# Handy little website



## Pudsey_Bear (Sep 25, 2008)

www.thistothat.com


----------



## barryd (May 9, 2008)

Handy that. I am crap at glueing stuff apart from glueing myself to stuff.


----------



## nicholsong (May 26, 2009)

Kev 

Thanks.

I note the 'most needy' responded first.:laugh:

Geoff


----------



## cabby (May 14, 2005)

I wanted to know what to use for Wood to Brick, not listed. 
However I am sure there is something out there now that does affix wood to a brick wall without the need for screws or bolts just forgotten the name, was going to use it for putting up a pergola and attach it to a wall.

cabby


----------



## GMLS (Dec 2, 2010)

http://www.screwfix.com/p/gripfill-grab-adhesive-350ml-12-pack/45901

Although with your example I'd probably still try and mechanically fix it


----------



## Pudsey_Bear (Sep 25, 2008)

Unfortunately it's a US site, but a lot you can get here or a different brand.

Wood to brick is hard as bricks are basically unglazed clay and can dust easily, but Gripfill might work okay, with a mechanical fixing to help.

We had to keep some rosemary tiles from moving as the wind blew them about, exterior No Nails was bang on, still stuck solid 6 years later.


----------

§ **REQUIRED WORK**: Please retype the passage of the glue thread above word for word, starting at "However I am" and ending at "(Dec 2, 2010)".

§ **DATASET ENTRIES**:
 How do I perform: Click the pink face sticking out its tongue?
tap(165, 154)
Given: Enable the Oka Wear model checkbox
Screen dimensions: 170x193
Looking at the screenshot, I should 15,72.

§ **FINISHED ANSWER**:
However I am sure there is something out there now that does affix wood to a brick wall without the need for screws or bolts just forgotten the name, was going to use it for putting up a pergola and attach it to a wall.

cabby


----------



## GMLS (Dec 2, 2010)